Relegated to supporting roles or reviled as scapegoats, the Kennedy women were just as responsible for the celebrated accomplishments of the Kennedys but received mostly scrutiny and opprobrium from the media. The media often colluded with the Kennedy men to portray their women as unstable, spiteful, or jealous and the Kennedy men as sympathetic martyrs to the foibles of women. Though this approach worked for decades, recent media-led movements like MeToo have encouraged writers like Callahan to review how the Kennedys minimized their transgressions by marginalizing and disrespecting women.

This book tells the stories of famous Kennedy-adjacent women, from the most obvious and celebrated, like Jackie Kennedy Onassis and Marilyn Monroe, to the purposely obscured, like Rosemary Kennedy, Mary Jo Kopechne, and Martha Moxley. These women all have one thing in common, however: The Kennedy dynasty sacrificed their dignity, safety, and comfort and sometimes even their lives to preserve the reputations of men. If they were lucky, these women were vilified in the media, depicted as unreliable and vindictive toward the Kennedy men. If they were unlucky, public discourse erased them entirely to cover up the men’s misdeeds.

The book leaps back and forth among the stories of the women through chapters titled with their names. Callahan brings new life to their stories by portraying them not as passive victims or lauded symbols of the Kennedys but as individual people dealing with the fallout of the Kennedy men’s outrageous behavior. Some of these survivors, like Pamela Kelley and Martha Moxley, were private individuals devastated by the entitlement of men who considered themselves immune from consequences. Many of these women, however, were competent and even shrewd political actors.

Beginning with Carolyn Bessette, the wife of John F. Kennedy, Jr., who died as a passenger in a plane that her husband crashed, Callahan depicts the women who understood the power of the Kennedys as a political force and, reacting to a world that often denied women any real political power, sought to align themselves with the Kennedys to acquire status and achieve their ambitions. However, they realized that being a woman in the Kennedy family meant being either a smokescreen or a scapegoat for the scandalous acts of the men. The narrative covers the stories of 13 women, from the matriarch, Rose Kennedy, to 16-year-old Martha Moxley, who was murdered. Some, like Jackie Kennedy Onassis, were accepted into the family and even became symbols of the grace and power that the Kennedys tried to project. Others, like Marilyn Monroe, unwittingly invited scorn by (allegedly) engaging with the Kennedy men in extramarital affairs. The men who instigated in these affairs, however, faced no consequences, instead gaining status and accolades for the same actions. Still other women, like Mary Jo Kopechne, Pamela Kelley, and Martha Moxley, endured horrific physical violence because of the carelessness and brutality of Kennedy men. They underwent further humiliation when their stories were buried or twisted to protect the men’s reputations.
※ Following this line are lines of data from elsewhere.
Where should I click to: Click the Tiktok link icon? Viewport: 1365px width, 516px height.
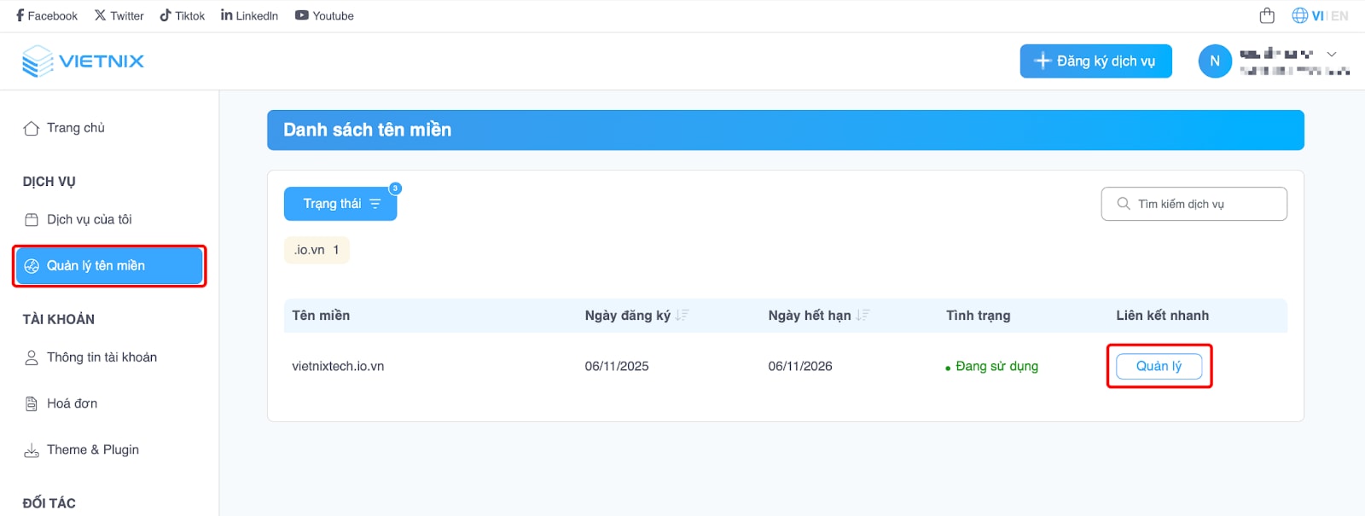(166, 15)
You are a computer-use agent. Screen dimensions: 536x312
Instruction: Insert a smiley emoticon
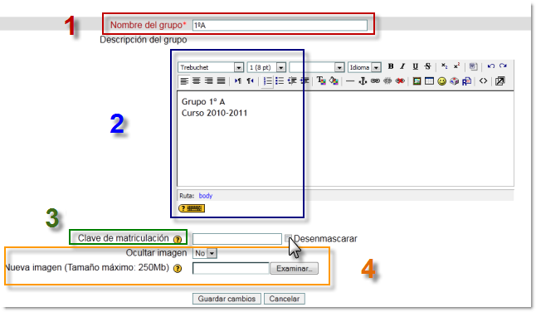[x=441, y=81]
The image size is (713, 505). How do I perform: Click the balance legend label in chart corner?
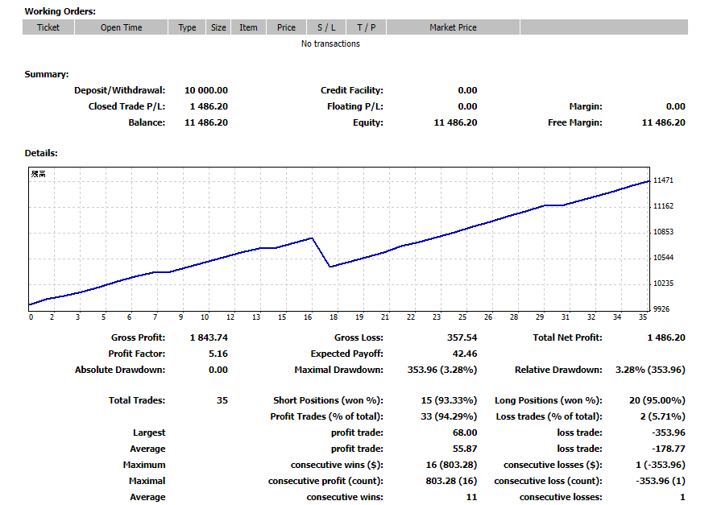click(x=38, y=174)
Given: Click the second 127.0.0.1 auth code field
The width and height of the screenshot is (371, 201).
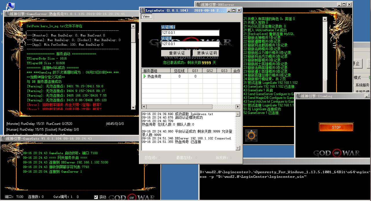Looking at the screenshot, I should tap(190, 44).
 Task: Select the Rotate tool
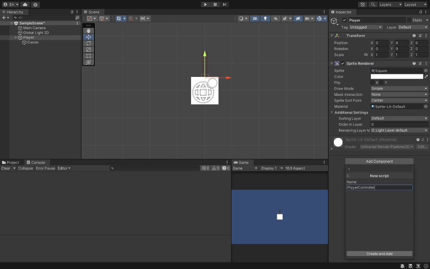(89, 43)
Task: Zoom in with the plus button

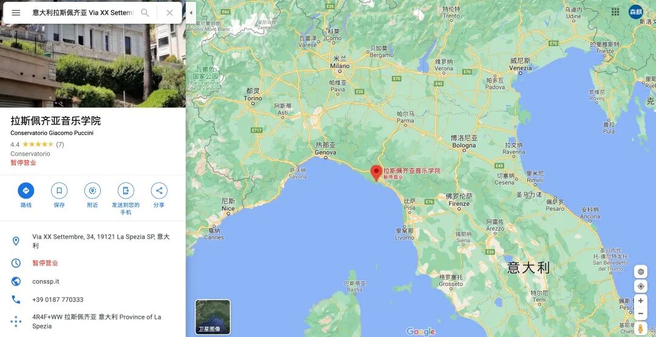Action: (641, 301)
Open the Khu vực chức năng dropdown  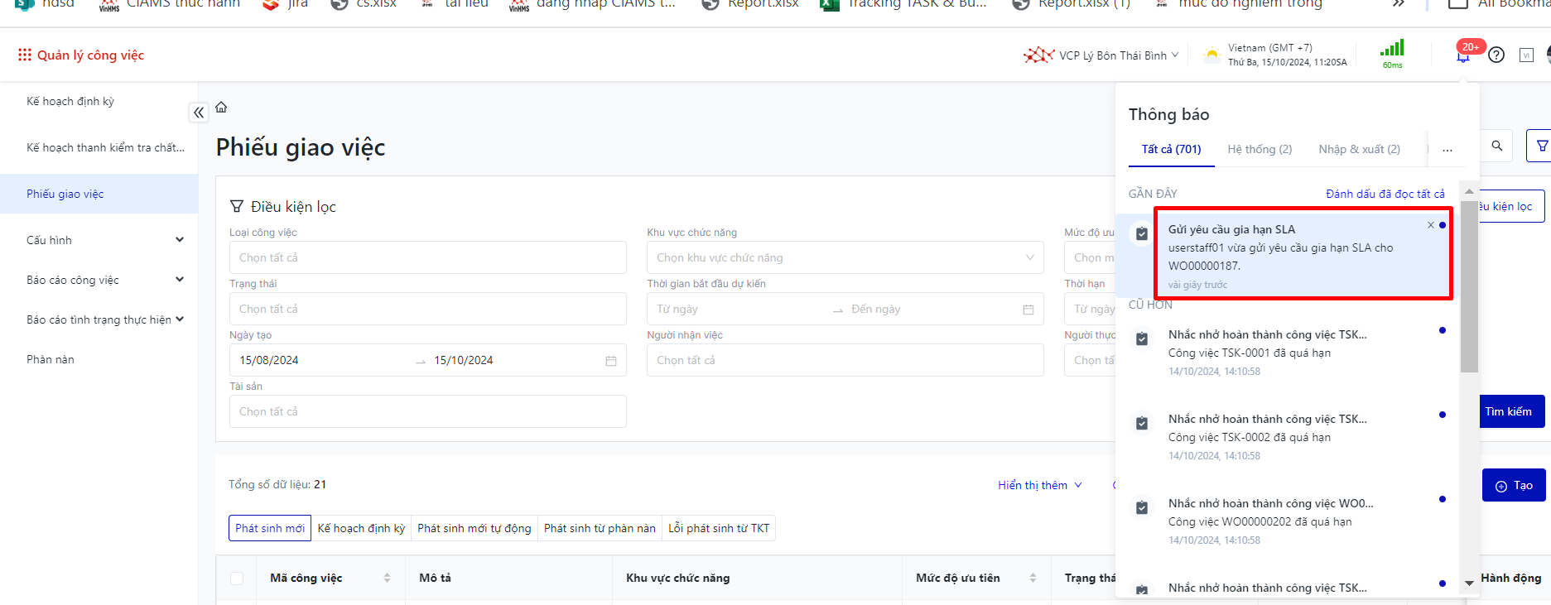point(845,257)
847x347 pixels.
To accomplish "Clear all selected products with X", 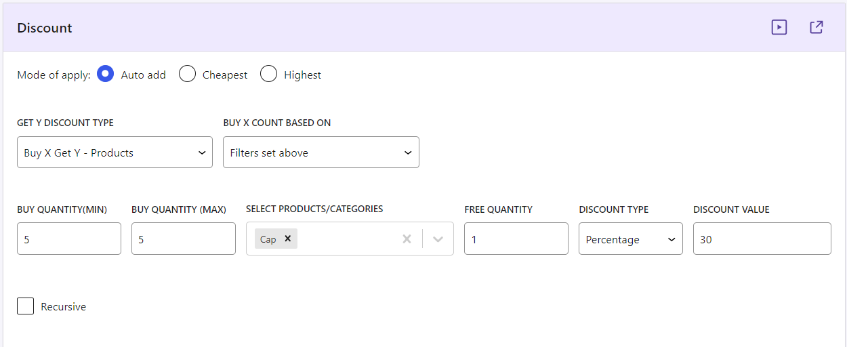I will pos(407,239).
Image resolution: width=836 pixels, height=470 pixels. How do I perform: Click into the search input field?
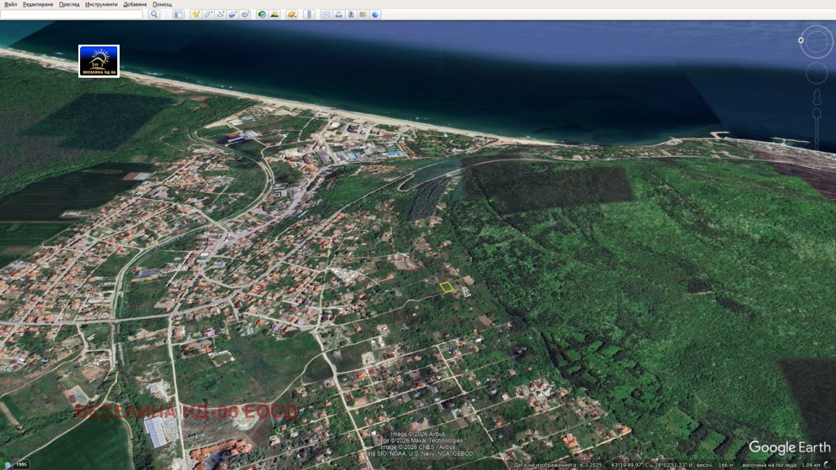[71, 15]

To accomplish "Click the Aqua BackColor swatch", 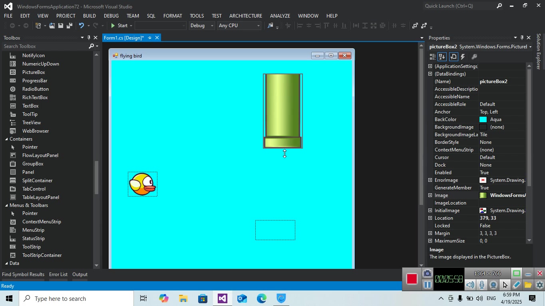I will tap(483, 119).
The political media stripped all these women, whether celebrated or vilified, of their nuance and humanity, placing them into strict categories to support the Kennedy narrative. The brunt of the consequences fell on the women, but Callahan shows how this scrutiny negatively affected the Kennedy men too. From the cruelty that John F. Kennedy’s father showed him when he was a chronically ill young boy to the callous disregard for Bobby Kennedy’s grief after his brother’s assassination, the Kennedy men had no framework for empathy or kindness in their lives and inflicted that same cruelty on the women and children in their orbit. The difference in outcomes between the Kennedy men and women starkly illustrates the unequal gender treatment throughout modern US history, which continues to this day.